• [Document source]:
"""

Pourquoi? Parce que ce système croissanciste-productiviste-consumériste n’est pas seulement à l’extérieur de nous, mais il vit à l’intérieur de nous. Il capte, capture et instrumentalise nos ressorts intimes les plus profonds, comme la peur du manque, derrière laquelle se cache la peur de la mort; la quête d’identité et de reconnaissance – dans une société liquide où on n’a plus vraiment de repères pour se construire, «je consomme donc je suis» –; ou encore la puissance de désir que nous avons en nous, mais que le marketing désoriente, rabat sur des objets, dégrade en envies qu’il fait passer pour des besoins, générant des processus addictifs. Je pense d’ailleurs qu’un des problèmes majeurs de santé mentale aujourd’hui, c’est celui de l’addiction, pas seulement aux drogues, mais à la consommation de manière générale, aux écrans et à la technologie.
Le système croissanciste-productiviste-consumériste vit à l’intérieur de nous.

"""

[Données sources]
"""

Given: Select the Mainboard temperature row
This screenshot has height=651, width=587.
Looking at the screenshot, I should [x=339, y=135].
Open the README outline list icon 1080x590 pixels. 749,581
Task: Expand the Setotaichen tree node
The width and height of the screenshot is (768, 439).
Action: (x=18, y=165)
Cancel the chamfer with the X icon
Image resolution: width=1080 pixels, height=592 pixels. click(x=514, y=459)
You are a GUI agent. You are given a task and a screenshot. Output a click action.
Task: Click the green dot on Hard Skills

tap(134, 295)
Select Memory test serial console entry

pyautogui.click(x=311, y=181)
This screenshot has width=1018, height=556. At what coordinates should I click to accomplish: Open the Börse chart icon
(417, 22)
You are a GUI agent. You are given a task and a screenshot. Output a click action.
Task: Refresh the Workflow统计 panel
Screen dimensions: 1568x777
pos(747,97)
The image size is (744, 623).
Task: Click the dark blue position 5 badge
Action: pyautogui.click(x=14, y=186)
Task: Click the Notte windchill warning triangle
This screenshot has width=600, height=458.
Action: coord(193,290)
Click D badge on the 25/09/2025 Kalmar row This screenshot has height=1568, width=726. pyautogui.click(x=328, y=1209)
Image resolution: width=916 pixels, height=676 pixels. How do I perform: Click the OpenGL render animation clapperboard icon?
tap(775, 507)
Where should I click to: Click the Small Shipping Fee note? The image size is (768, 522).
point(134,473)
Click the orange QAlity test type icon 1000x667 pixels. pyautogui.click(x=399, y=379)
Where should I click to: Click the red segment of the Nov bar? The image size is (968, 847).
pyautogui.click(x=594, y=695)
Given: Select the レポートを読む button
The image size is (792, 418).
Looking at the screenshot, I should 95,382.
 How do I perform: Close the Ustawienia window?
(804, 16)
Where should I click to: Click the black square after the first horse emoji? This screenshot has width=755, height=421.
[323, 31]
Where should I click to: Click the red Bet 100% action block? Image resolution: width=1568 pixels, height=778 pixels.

"""

• [Votre tâche]: Rédigez la suite du texte consacré à l'emprise intérieure du système croissanciste-productiviste-consumériste, en reprenant après sa dernière phrase.

• [Corrigé]:
Se libérer du consumérisme suppose de travailler sur toutes les dimensions: collectives et individuelles, intérieures et extérieures. La grande faiblesse des politiques et de la plupart des écologistes, c’est qu’ils ont une façon parcellisée et compartimentée d’aborder les problèmes, en restant surtout sur des approches extérieures. Des mesures économiques, des technologies vertes, des lois ou encore des incitations individuelles comme les écogestes sont nécessaires, bien sûr, mais elles ne suffisent pas. On aborde peu les questions d’intériorité, qui ont aussi une dimension collective. Car nous sommes dans une culture.
Vers la sobriété joyeuse
Remettre en cause le consumérisme, cela suppose d’opérer un profond changement culturel. On pointe souvent du doigt la «nature humaine», qui serait fondamentalement avide. Mais ma conviction, c’est que les comportements de surconsommation sont le produit des structures socio-économiques dans lesquelles nous vivons et qui vivent en nous, à travers tout un environnement qui ne cesse de nous stimuler, d’électriser nos pulsions à la fois grégaires (être comme les autres) et narcissiques (être différents), et dans lequel nous baignons en permanence. A travers aussi des constructions sociales, comme une certaine conception du bonheur, alimentée par des flux massifs d’images, la publicité, les réseaux sociaux, pour nous amener à consommer toujours plus.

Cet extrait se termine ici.